Task list:
**1.** According to the CSR article, how many Canadian private companies did the PwC Pulse Survey cover?
**2.** Quote everything in the CSR article from "Recent corporate scandals" down to "take CSR seriously.".
**3.** In the CSR article, what kinds of matters does Torrance say private companies may view issues as, rather than as CSR issues? List all of them.

Recent corporate scandals coupled with lax government regulations have led many of Canada’s private companies to push corporate social responsibility (CSR) issues down the priority list.
Good CSR means companies being committed to developing and integrating appropriate practices into everyday corporate strategic plans, which will both ensure they behave as good corporate citizens and help promote a better society.
Alas, a recent PricewaterhouseCoopers (PwC) report reveals that in Canada, ‘About one-half (48 percent) of private companies don’t have a CSR plan in place.’
This spells trouble for businesses that may someday expand and join the ranks of their public counterparts; and it throws up the question of why private companies are failing to take CSR seriously.
‘Unlike public companies, privately held companies may not have the types of public scrutiny and shareholder demands that have strongly influenced public companies to adopt a CSR strategy,’ says Michael Torrance, a lawyer at Toronto-based Ogilvy Renault who advises on international standards of corporate responsibility and sustainability as they pertain to corporate governance.
‘Private companies may also feel more inclined to not view issues as ‘CSR’ issues, but rather as environmental, health and safety, labor relations or human rights matters,’ Torrance continues.
By way of background, the research – published under the title PwC Pulse Survey: Insights into CSR and Sustainability – surveyed 82 Canadian private companies; and it found that a majority (53 percent) of them view CSR as ‘nice-to-have’ rather than a priority.

Supplied information:
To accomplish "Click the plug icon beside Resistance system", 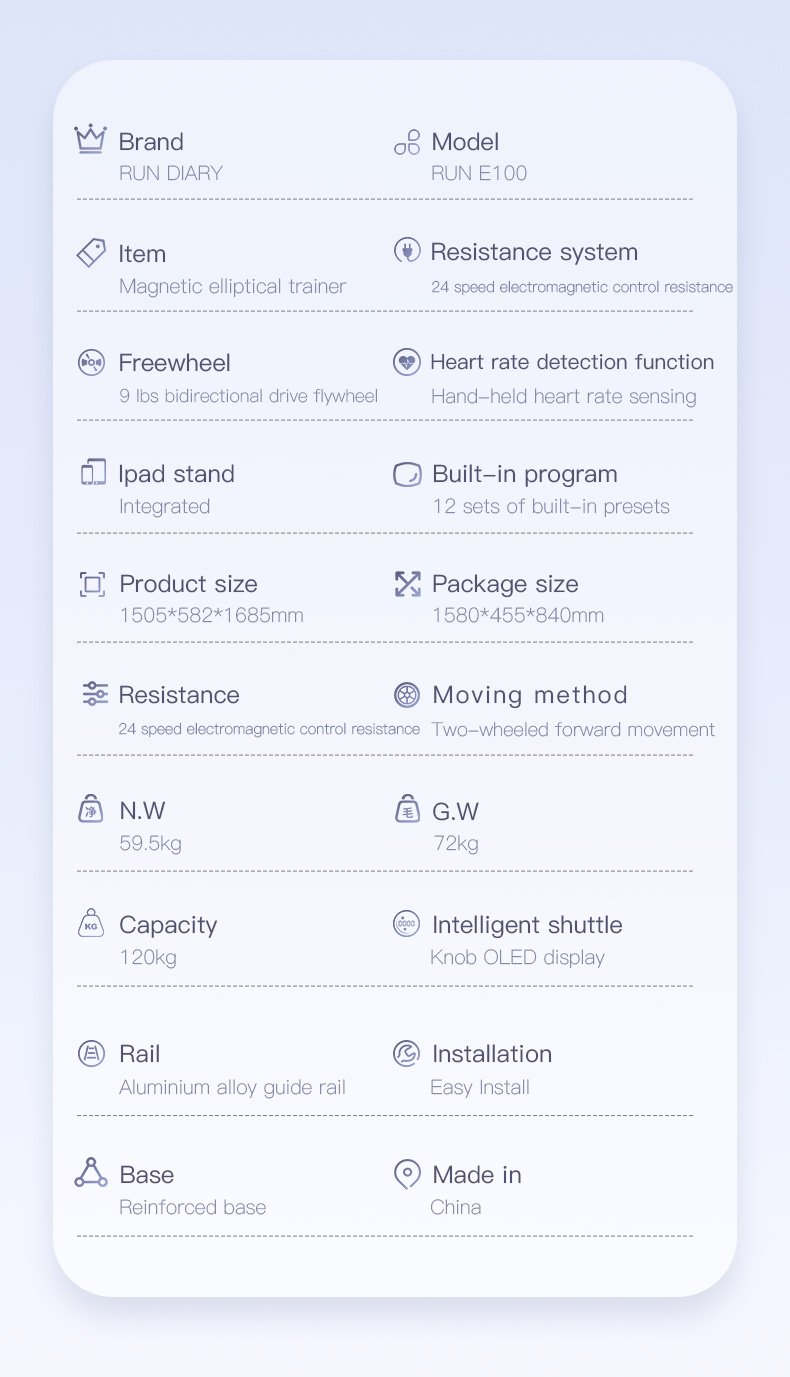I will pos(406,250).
* * *
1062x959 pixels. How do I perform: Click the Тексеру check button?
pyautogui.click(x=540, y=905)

The replies:
**1.** 82

**2.**
Recent corporate scandals coupled with lax government regulations have led many of Canada’s private companies to push corporate social responsibility (CSR) issues down the priority list.
Good CSR means companies being committed to developing and integrating appropriate practices into everyday corporate strategic plans, which will both ensure they behave as good corporate citizens and help promote a better society.
Alas, a recent PricewaterhouseCoopers (PwC) report reveals that in Canada, ‘About one-half (48 percent) of private companies don’t have a CSR plan in place.’
This spells trouble for businesses that may someday expand and join the ranks of their public counterparts; and it throws up the question of why private companies are failing to take CSR seriously.

**3.**
- Environmental
- Health and safety
- Labor relations
- Human rights